Monday, September 21, 2009

Primary care: no next generation?

My wife and I are both family physicians, 9 and 8 years out from medical school graduation, respectively. Principal and interest payments on our remaining combined six-figure student loan debt consume about 5% of our pre-tax income each year, and at our current rate of repayment, we could still be paying off this debt when our oldest child starts college. But after attending my alma mater's annual Alumni brunch in Washington, DC recently, I realized that today's future family physicians are much worse off than we are.
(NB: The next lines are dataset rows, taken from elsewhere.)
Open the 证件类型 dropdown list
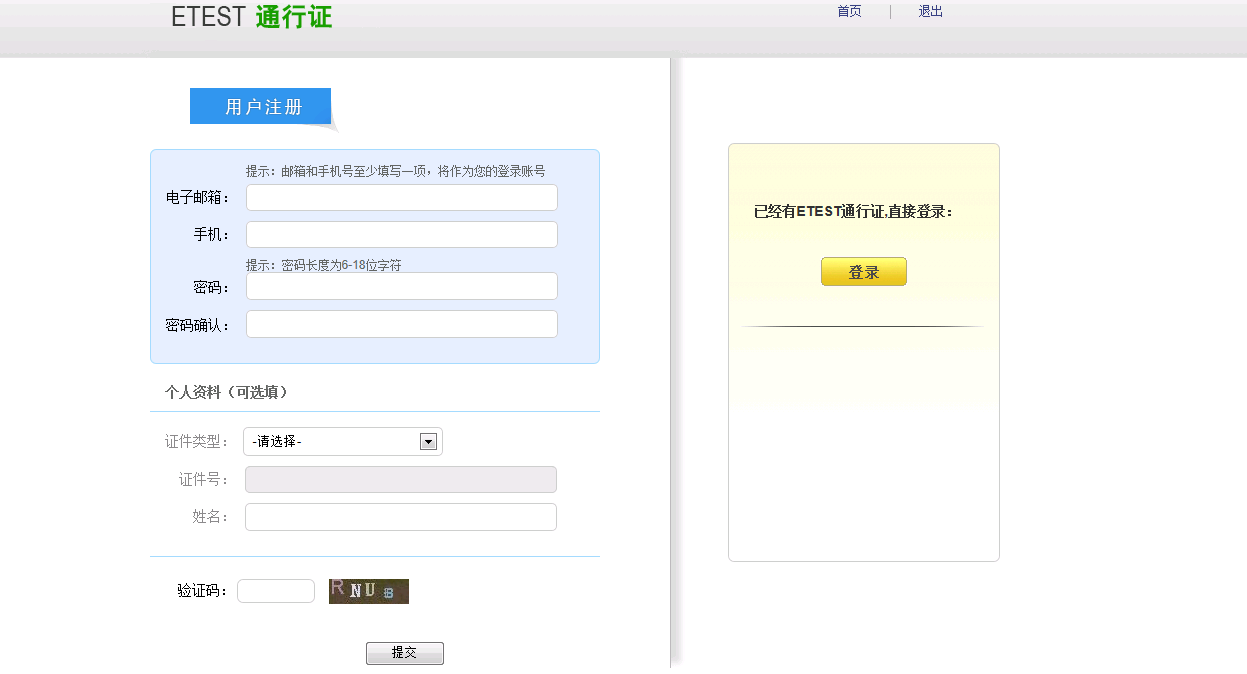pos(342,442)
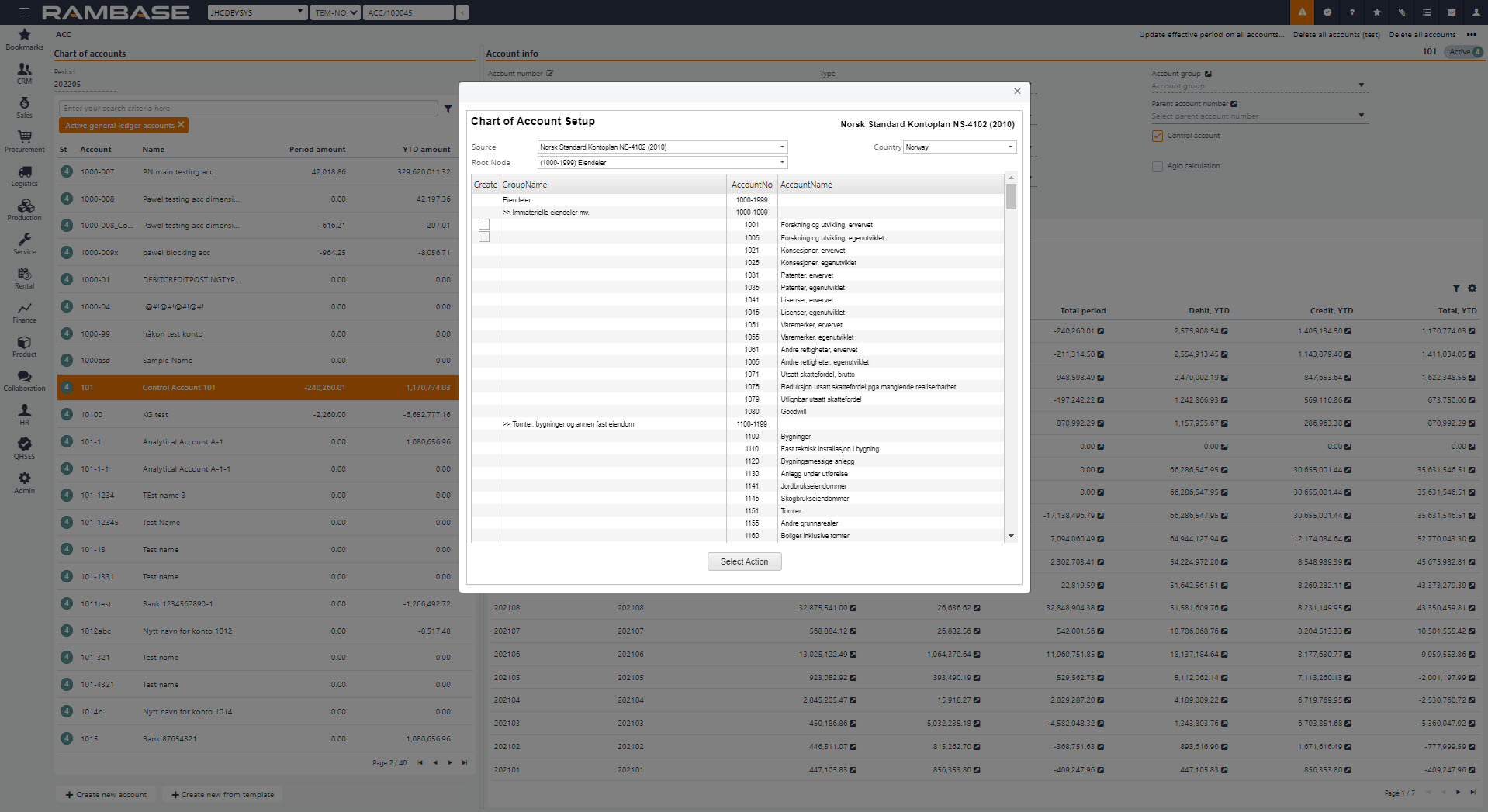Open the hamburger main menu
The image size is (1488, 812).
[x=24, y=12]
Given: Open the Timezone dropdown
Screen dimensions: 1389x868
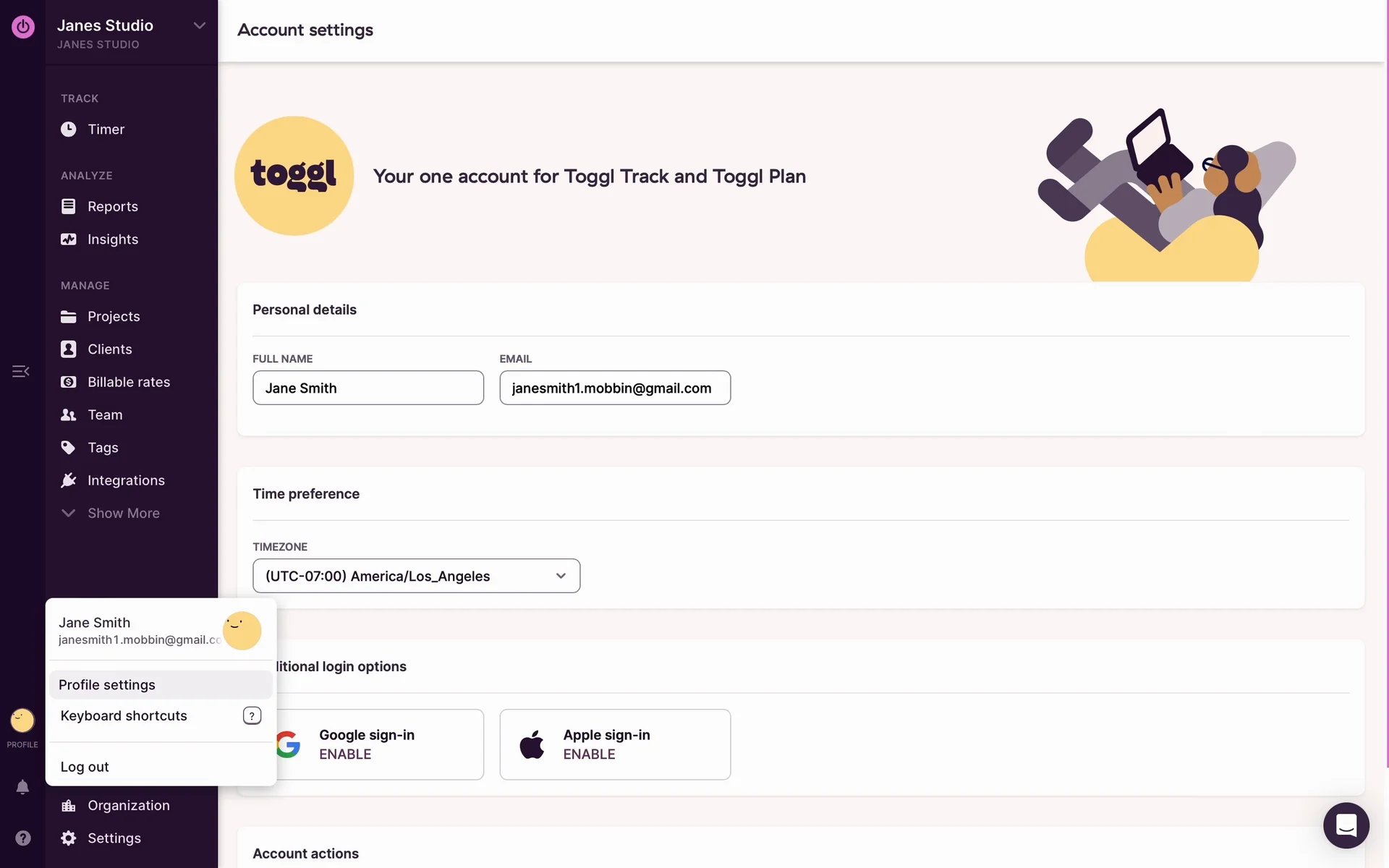Looking at the screenshot, I should [416, 576].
Consider these figures from a follow-up solicitation letter for scholarship donations: "Among the 155 members of the Class of 2008, 78 percent graduated with an average debt load of nearly $143,000. 18 percent graduated with a debt load that exceeded $200,000." These figures are hardly atypical for most private (and some public) medical schools. Given these grim numbers, it's a wonder that any medical students choose careers in primary care - the lowest-paid specialties being general pediatrics, family medicine, and general internal medicine.

In a 2008 letter published in the Journal of the American Medical Association, family physician-educator Mark Ebell, MD, MS demonstrated a near-linear association between median income and the percentage of U.S. senior medical students who entered a medical speciality - put simply, students go where the money is. And given their increasingly staggering debt loads, who can really blame them?

That's why I was excited to hear that the recently established University of Central Florida College of Medicine awarded full scholarships to its entire inaugural class of 41 students. Other schools may soon follow suit. Not surprisingly, UCF was the most selective medical school in the country this year. But will the absence of student loan debt result in this school ultimately training more primary care physicians? Only time will tell.